Biomolecular structures should in general sample geometries on a fine energetical scale of several kcal mol⁻¹. Thus, the existence of high-energy biologically significant DNA backbone conformations is not likely. Therefore, rather narrow distribution of conformational energies is expected, which is exactly what is observed when the backbone model systems are put in the continuum solvent. While the most unstable conformation in the gas phase (C17) is ∼9.8 kcal mol⁻¹ above canonical BI DNA, in the solvent environment it is only ∼3.2 kcal mol⁻¹ less stable than the reference. Note also the asymmetric relationship between structure and energy. While the existence of uncommon backbone substates of comparable intrinsic stability to the BI DNA conformation cannot be ruled out, it is much less likely to have a frequently occurring conformation to be intrinsically markedly unstable. Whereas all commonly populated substates (the number of identified dinucleotide steps N > 100, Table 1) are below ∼3.5 kcal mol⁻¹ in COSMO solvent, the BI conformation with α + 1/γ + 1 crankshaft motion (C9, N = 158) is more than twice less stable than canonical BI DNA in the gas phase (7.4 kcal mol⁻¹, Table 3). This substate is identified by structural bioinformatics without any doubt, so it is a very real structure. Based on the gas phase calculations only, i.e. without the solvent correction, the C9 conformation might be incorrectly regarded as too unstable to be adopted in DNA. Despite the fact that the average difference between the gas phase and COSMO CBS(T)^HL relative energies is equal to ∼2 kcal mol⁻¹ in absolute value, in the case of C17, C12, and C9 conformers the difference is 6.6, 5.5, and 4.5 kcal mol⁻¹ at the CBS(T)^HL level of theory, respectively. Also conformational energy ordering is dramatically changed upon inclusion of the continuum solvent (Tables 3 and 4). It is thus evident that inclusion of solvation effects, at least in an approximate continuum fashion, is essential when predictions about stability and conformational preferences of nucleic acids are made. Gas phase data cannot be used to discriminate unstable geometries of the backbone. In COSMO solvent, none of the geometries is unstable enough to be identified as suspicious.

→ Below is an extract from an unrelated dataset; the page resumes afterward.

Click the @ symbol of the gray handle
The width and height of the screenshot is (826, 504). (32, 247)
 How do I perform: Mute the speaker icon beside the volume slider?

It should be noted that in our dataset each rotameric family is represented just by a single geometry. It is possible that when investigating the PES around the calculated structures, more stable structures could be found. This is more likely to happen for rotameric families, where the bioinformatics clustering has been based on a smaller number of the individual occurrences. Therefore, from the biochemical point of view the energy ordering in the present study should be taken only as approximate. In addition, stability of the given backbone rotamer inside a particular DNA context may be decisively affected by its compatibility with the overall DNA architecture and interactions with DNA parts not included in the computations. Still, on average, more populated clusters tend also to be more stable intrinsically.

Auxiliary conformations

Since the 18 members set of DNA conformations apparently lacks statistically insignificant, yet biologically highly relevant backbone conformations, we also considered six auxiliary systems (A1–A6) we have identified in high resolution experimental structures and which are sufficiently dissimilar to any of the 18 identified conformers, although we did not calculate the CCSD(T) corrections. The MP2(T,Q) and MM energies evaluated in the gas phase and solvent medium are listed in Table 9. Note the rather big average difference between gas phase and solvent MP2(T,Q) relative energies amounting to ∼3.3 kcal mol⁻¹ (Table 9). This finding underlines the effect of the solvent environment, which reshuffles the predicted intrinsic conformational preferences.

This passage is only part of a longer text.